Tailors tape is stitched along the roll-line. You can end the tape before the seam allowance on both ends or leave the top long to extend into the collar later. I've used both, but haven't found enough of a difference to have a preference yet.
The collar is then pad-stitched.
Trim back the seam allowance and pin tailors tape around the edges. I prefer to do it inside of the stitching line so the fold isn't as bulky, but you can set it further out so it's stitched through when attaching the facing later.
The tape is stitched down, making sure to press everything well to reduce bulk.
The collar interfacing is cut on the bias, just as the undercover is. The seam is overlapped and cross-stitched. I basted only along the roll line. If I had not kept the front tailors tape long I would have placed some across this line at this point.
After pad-stitching the collar into shape, trim back the seam allowance. The collar can be hand or machine finished. I always hand-stitch the neck seam, but vary on the outer edges. Whatever edges will be handworked should be folded over and cross-stitched down.
When it comes to the body being assembled there are a few options for the interfacings. They can be left a little long and brought out to overlap the open seams and cross-stitched down to them, caught in the seam being stitched, or cut back and the seam allowance stitched down to them. If you aren't using an interfacing that will extend and support the entire shoulder seam you'll need to tape the seam. In some cases the shoulder pad is inserted between the interfacing and exterior (and pad-stitched in); that seam will also be taped.

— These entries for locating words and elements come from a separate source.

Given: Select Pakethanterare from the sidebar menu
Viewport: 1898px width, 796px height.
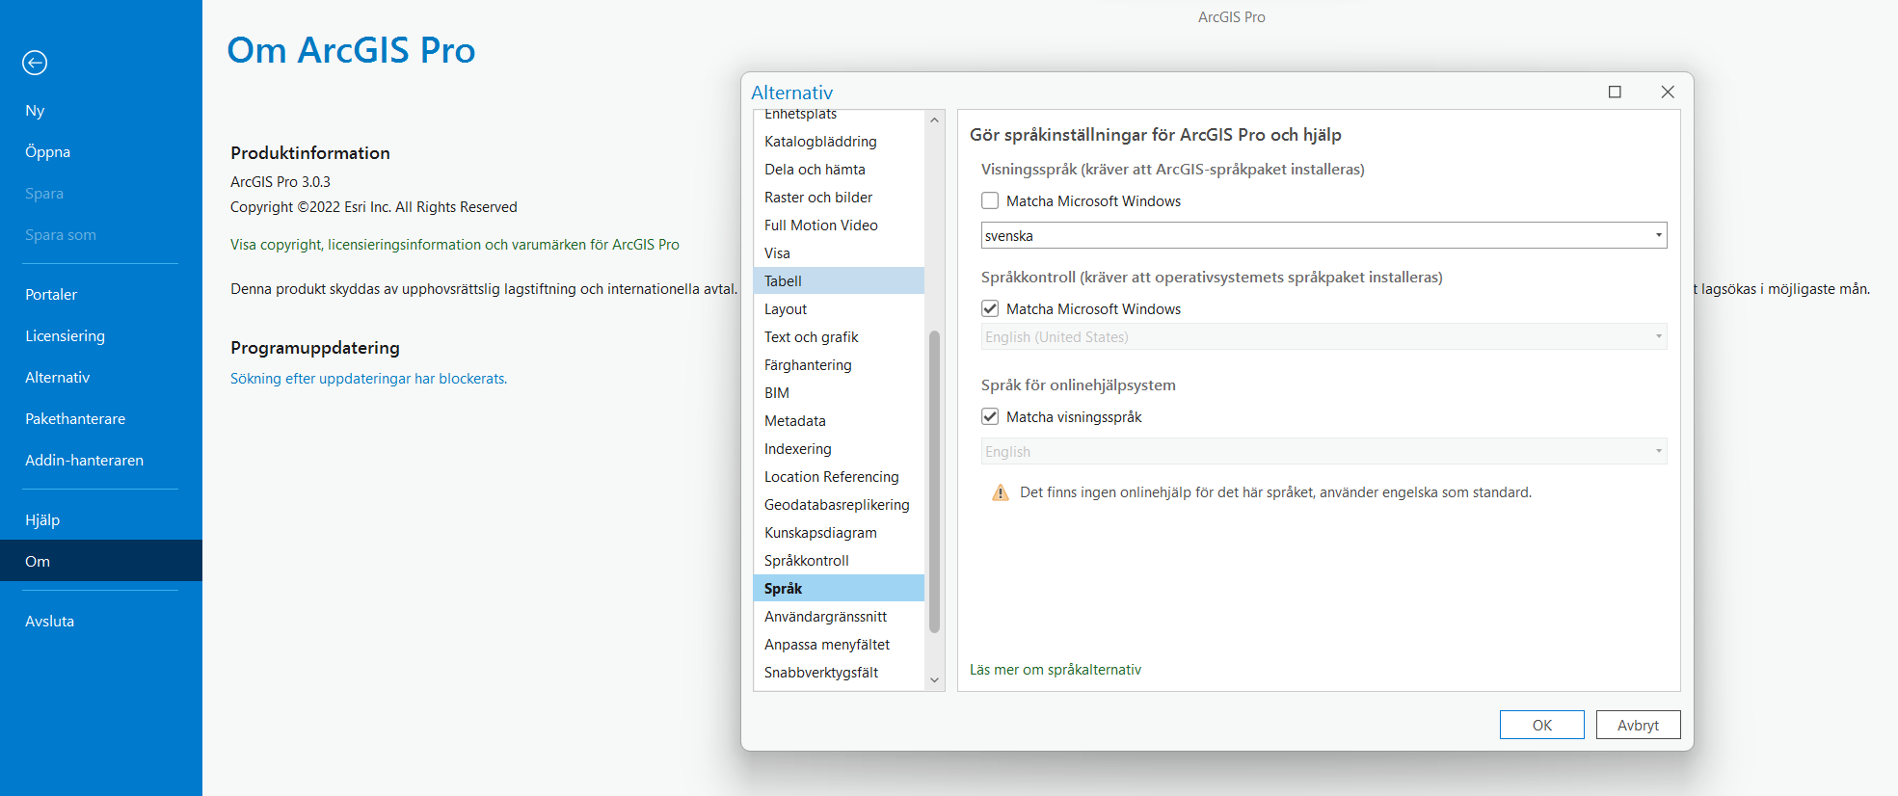Looking at the screenshot, I should pyautogui.click(x=75, y=419).
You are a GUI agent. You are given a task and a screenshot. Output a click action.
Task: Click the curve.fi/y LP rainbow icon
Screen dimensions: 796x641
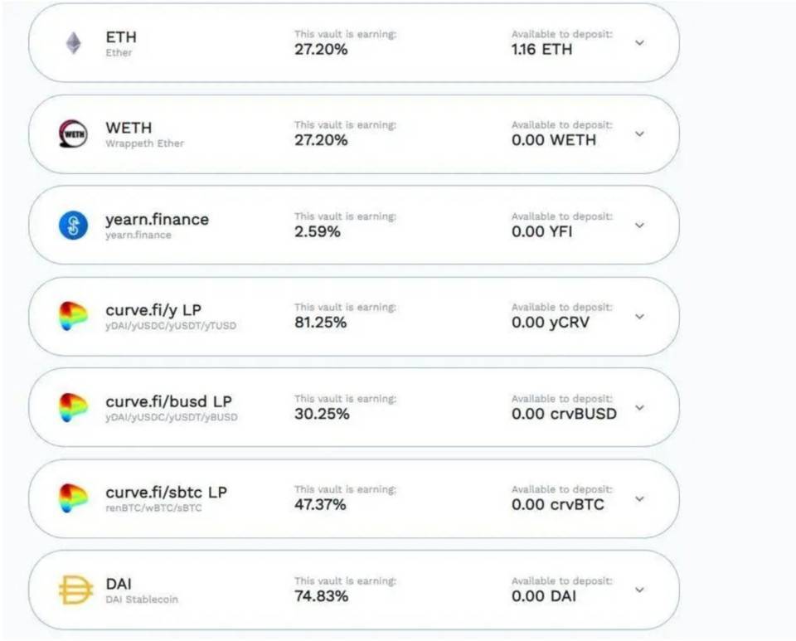point(73,316)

The collar is overlapped onto the neck and felled down. The seam is then opened and pressed.
The front neck seam allowance is folded down and cross-stitched to the interfacing. It's left loose along the back.
The tailors tape is stitched across if you're using this method. It doesn't need to extend all the way to center back.
After the front facing is attached the seam allowance is folded to the interfacing and cross-stitched down.
Fold the facing back and press. The neck edge is felled and the inside edge cross-stitched.
The upper collar is then attached, the seam allowance stitched down if done by machine before turning. If by hand the edge is felled instead. The neck edge is then clipped at the shoulder seams, the front edge folded back and felled to create a finished seam, the back is left hanging down and will be covered by the lining (if not lining then all is folded and felled).